* _Task statement_: Among the lines below, copy exactly those from the one with "Kantoorplanten (1249, 112)" through the one with "Hier kan je ons vinden (1049, 781)", counting both ends.

***

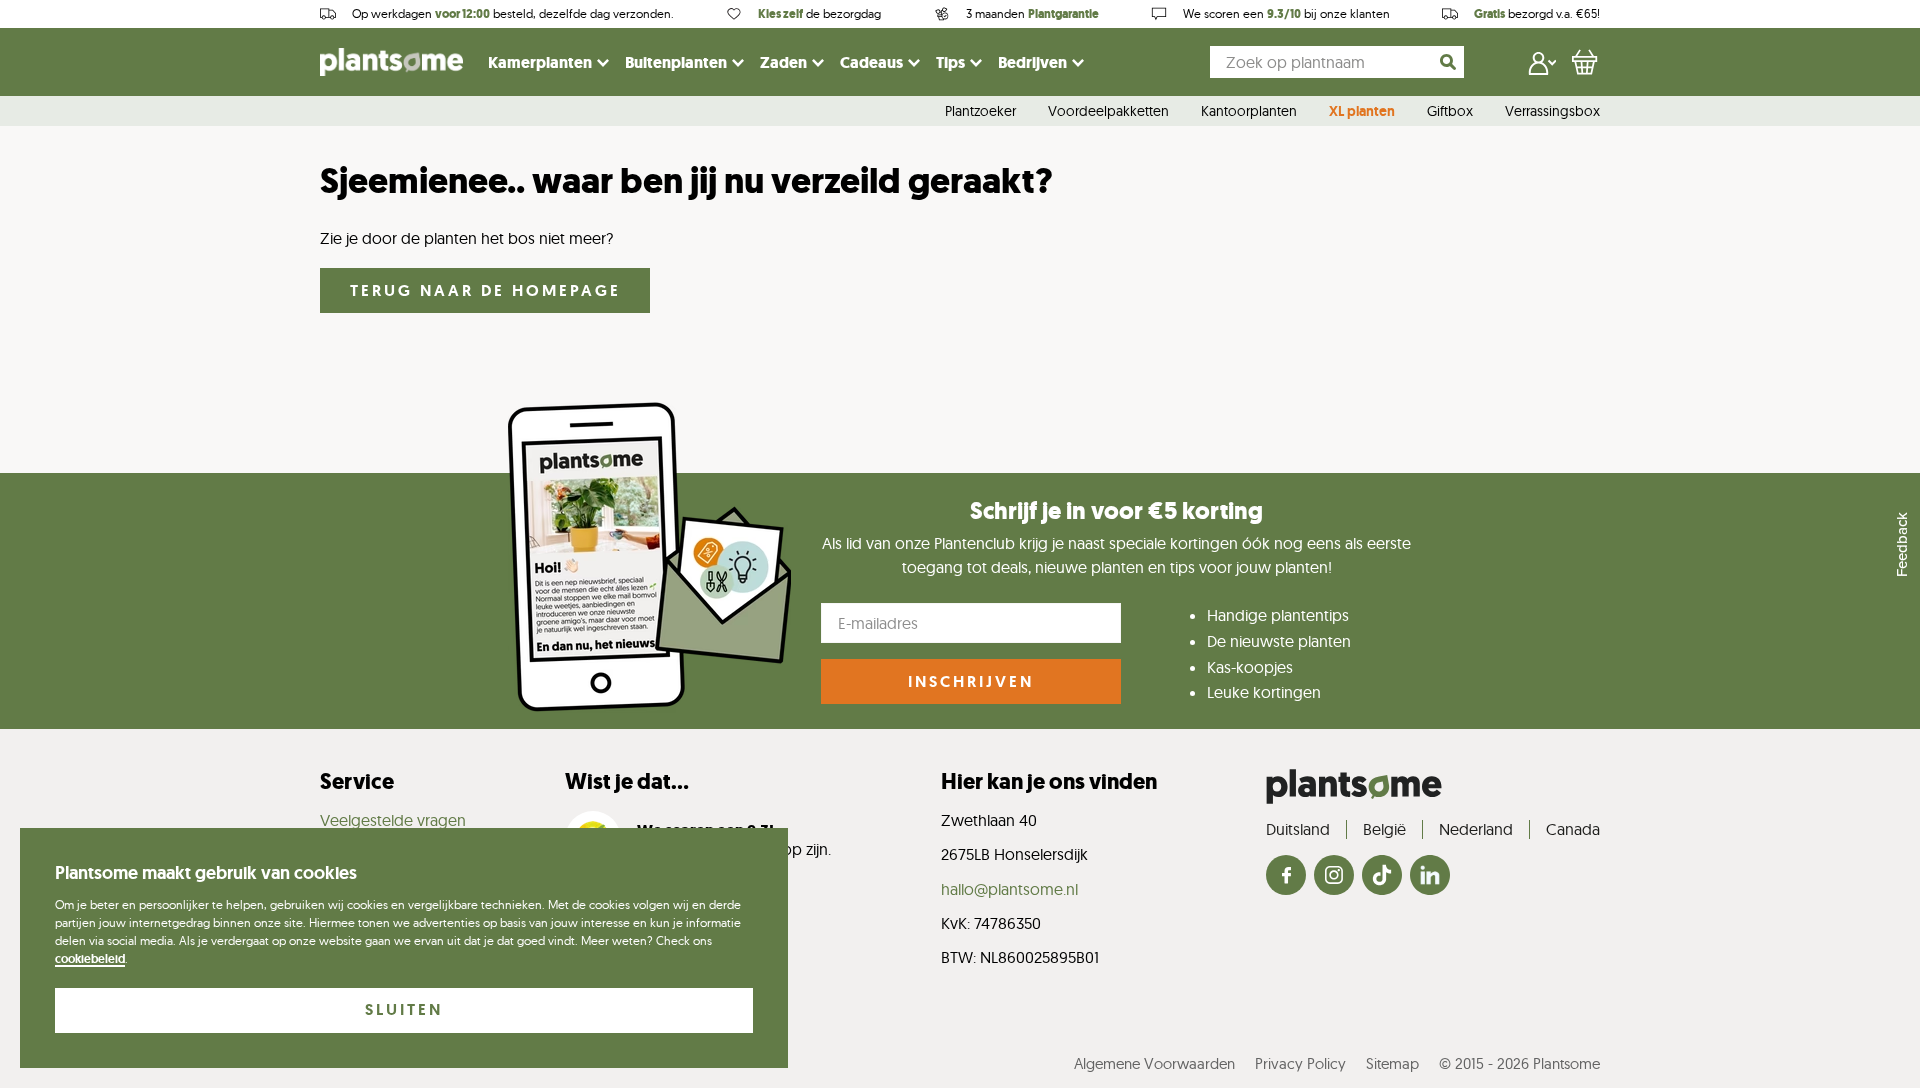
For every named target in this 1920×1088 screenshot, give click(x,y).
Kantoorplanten (1249, 112)
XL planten (1362, 112)
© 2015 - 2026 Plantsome (1519, 1063)
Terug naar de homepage (485, 290)
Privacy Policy (1300, 1063)
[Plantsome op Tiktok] (1382, 876)
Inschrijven (971, 681)
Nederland (1476, 829)
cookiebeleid (90, 959)
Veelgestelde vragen (393, 820)
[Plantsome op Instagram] (1334, 876)
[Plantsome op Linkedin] (1430, 876)
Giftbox (1450, 112)
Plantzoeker (980, 112)
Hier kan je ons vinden (1049, 781)
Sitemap (1392, 1063)
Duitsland (1298, 829)
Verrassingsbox (1552, 112)
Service (357, 781)
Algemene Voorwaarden (1154, 1063)
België (1384, 829)
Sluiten (404, 1009)
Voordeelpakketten (1108, 112)
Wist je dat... (627, 781)
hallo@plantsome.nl (1009, 889)
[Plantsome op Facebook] (1286, 876)
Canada (1573, 829)
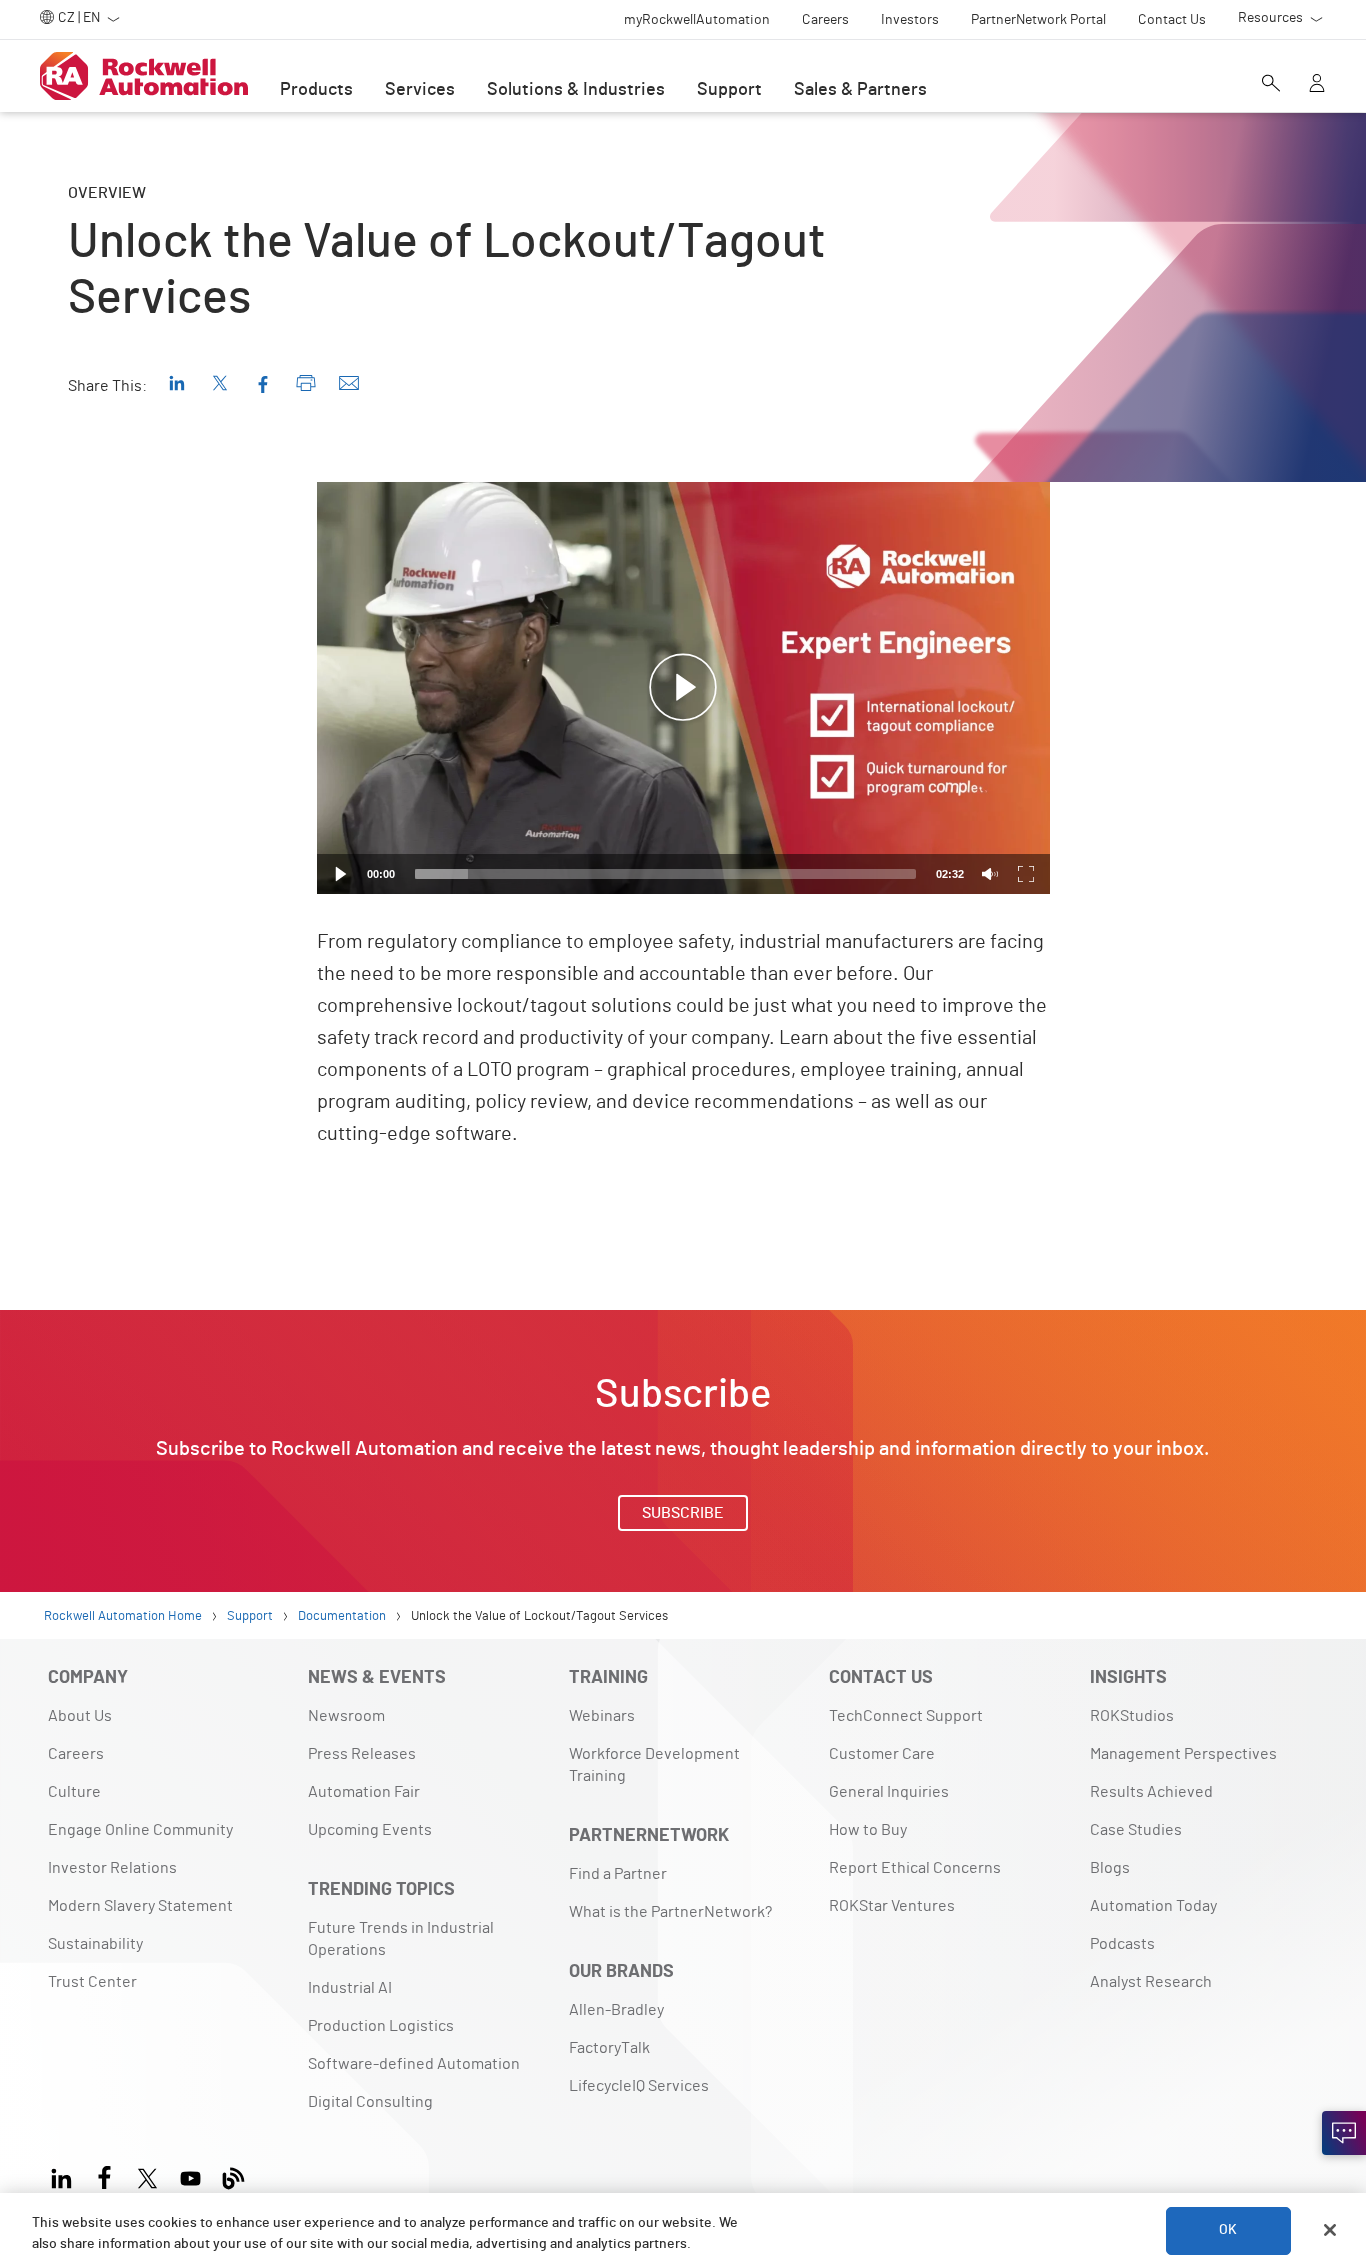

***

* _Response area_:
Kantoorplanten (1249, 112)
XL planten (1362, 112)
© 2015 - 2026 Plantsome (1519, 1063)
Terug naar de homepage (485, 290)
Privacy Policy (1300, 1063)
[Plantsome op Tiktok] (1382, 876)
Inschrijven (971, 681)
Nederland (1476, 829)
cookiebeleid (90, 959)
Veelgestelde vragen (393, 820)
[Plantsome op Instagram] (1334, 876)
[Plantsome op Linkedin] (1430, 876)
Giftbox (1450, 112)
Plantzoeker (980, 112)
Hier kan je ons vinden (1049, 781)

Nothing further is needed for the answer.